Now that you have a better understanding of the process of orienting a new hire, let’s delve into the aspect of onboarding. Onboarding is the process by which a new hire is integrated into your organization. In essence, it encompasses everything required when a new employee starts work. An effective onboarding process is comprehensive, allowing the new hire time to acclimate to a new workplace environment. Special consideration should be taken for those new hires who are onboarding remotely, ensuring that they feel valued and an integral part of the team. Onboarding begins with the acceptance offer, the first day of employment, orientation, and months afterward.

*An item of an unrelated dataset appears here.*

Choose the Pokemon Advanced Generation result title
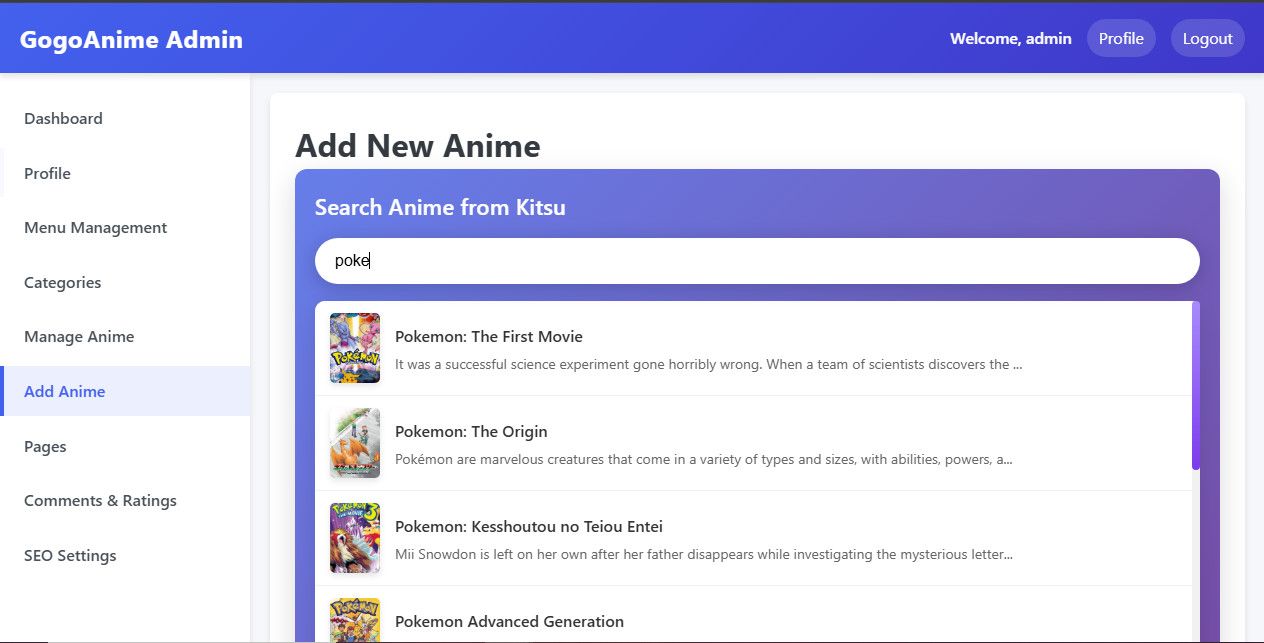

There are numerous positive results from effective onboarding, including increased retention; increased job satisfaction; improved team structure/dynamics; and increased levels of productivity.


  • Determine the length of onboarding. Each company is unique and has its unique needs, however, overall, your onboarding should be for a minimum of 6 months.

  • Consider purchasing and utilizing HR software specifically for onboarding. There are many which can be customized to your company’s needs.

  • Day one expectations. Ensure that your new hire’s first day is memorable and not overwhelming. Consider having the new hire complete some pertinent paperwork before the first day. This will, in turn, minimize the amount of tedious work on their first day. Make them feel welcome and allow them free communication to answer any questions or concerns they may have.

  • Define expectations. Make sure that job expectations are clear, concise, and in writing. You may also want to establish work goals, using SMART goal writing: Specific; Measurable; Attainable; Relevant; Time Bound.

  • Ongoing supervision or periods of checking in. A crucial step in ensuring that your employee feels heard and acknowledged. This is also a good time to review goals and modify them as needed. Allow for further training to make sure that your employee has all the tools for success.

  • Make revisions. Just as with your orientation process, you want to gather data, suggestions, and make suitable changes to the process for simplicity and efficacy.

Now you have a general overview of what distinguishes orientation from onboarding as well as the general process for both. As you implement these strategies and techniques, you provide your employees with feelings of community, being valued, and the confidence to perform at their peak. When employees are satisfied and have a sense of belonging, they want the company to succeed as much as you do. The company’s success becomes its success. The triumph of a successful company is yours, and it starts with one employee at a time.